Even though my weight has always been a struggle for me, pregnancy definitely highlighted every single flaw I already struggled with. Pregnancy changed my body in the worst ways. I didn’t experience the glow, the lovely locks, the plump bump. None of it. Even after pregnancy, I was left with fluid, high blood pressure, and a deep fear of mirrors.

As a mother, it is my responsibility to set a good example for my son. Confidence and body positivity are equally as important for boys as it is for girls. In 2023, I am turning 30 years old. I am actually pretty terrified of it. I spent 2022 taking charge of my health, and I realized there is a lot of work that needs to be done. From mental health to weight management, I am on a path to hopefully be the best example for my son.

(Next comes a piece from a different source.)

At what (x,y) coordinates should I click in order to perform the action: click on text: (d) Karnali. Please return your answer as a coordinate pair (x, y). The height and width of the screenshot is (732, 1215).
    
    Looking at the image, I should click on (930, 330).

For some personal and critical health reasons, I may never be able to maintain a life in Onederland. Life is all about learning, adapting, loving, and accepting. I’ve learned what my body can do — from its ability to carry a child (to 27 weeks) to the way it recovers from injury and illness. I’ve had to adapt to life by not always being the smallest person in the room. I’ve almost got posing for photos down. I’ve had to accept life as I navigate with a new diagnosis and a new postpartum body. But most of all, I’m learning to love myself — and to be a person my son can look up to.

I may never be able to maintain Onderland again. I may find myself dreaming of it more and more. One thing is for certain, I am going to be the person I needed when I was younger. I am going to keep on learning and adapting. I am going to make sure my son grows up with one of the best parts of the younger generation today — the body positive, the confidence, the self-love.

Brittany Hutto was born and raised in a small (but fast-growing) town in Florida. She married her high school sweetheart and is the mother to the most kindhearted and adventurous little boy named Mark. She earned her bachelor’s degree at the University of North Florida where she majored in Public Health and Health Education. She served her community during her time working with underserved populations. After a complex pregnancy, she and her husband welcomed Mark to the world at 27 weeks and 4 days. She stepped away from her career to become a stay-at-home mom so that she could take her son to his many specialist appointments, therapies, and surgeries. She works tirelessly to ensure her son is happy, thriving, and meeting every milestone. Brittany enjoys many activities with her family. In her free time, you may find her reading a good book, spending time with her family out on the boat, DIY projects, and giving back to the local NICU. She currently manages her own blog which invites you to come along on her and her son’s journey from complex pregnancy, to the NICU, and every diagnosis and surgery in between. Brittany also manages a program called Mark’s Mission which gives back to local NICUs. She is an advocate for NICU support and research and is a current student pursuing her Master of Public Administration with concentrations in Nonprofit Management and Health Care Administration at the University of North Florida. Her dream is to establish Make Your Mark as a non-profit organization to give back to more local NICUs and serve as a resource for local parents with children who have superpowers.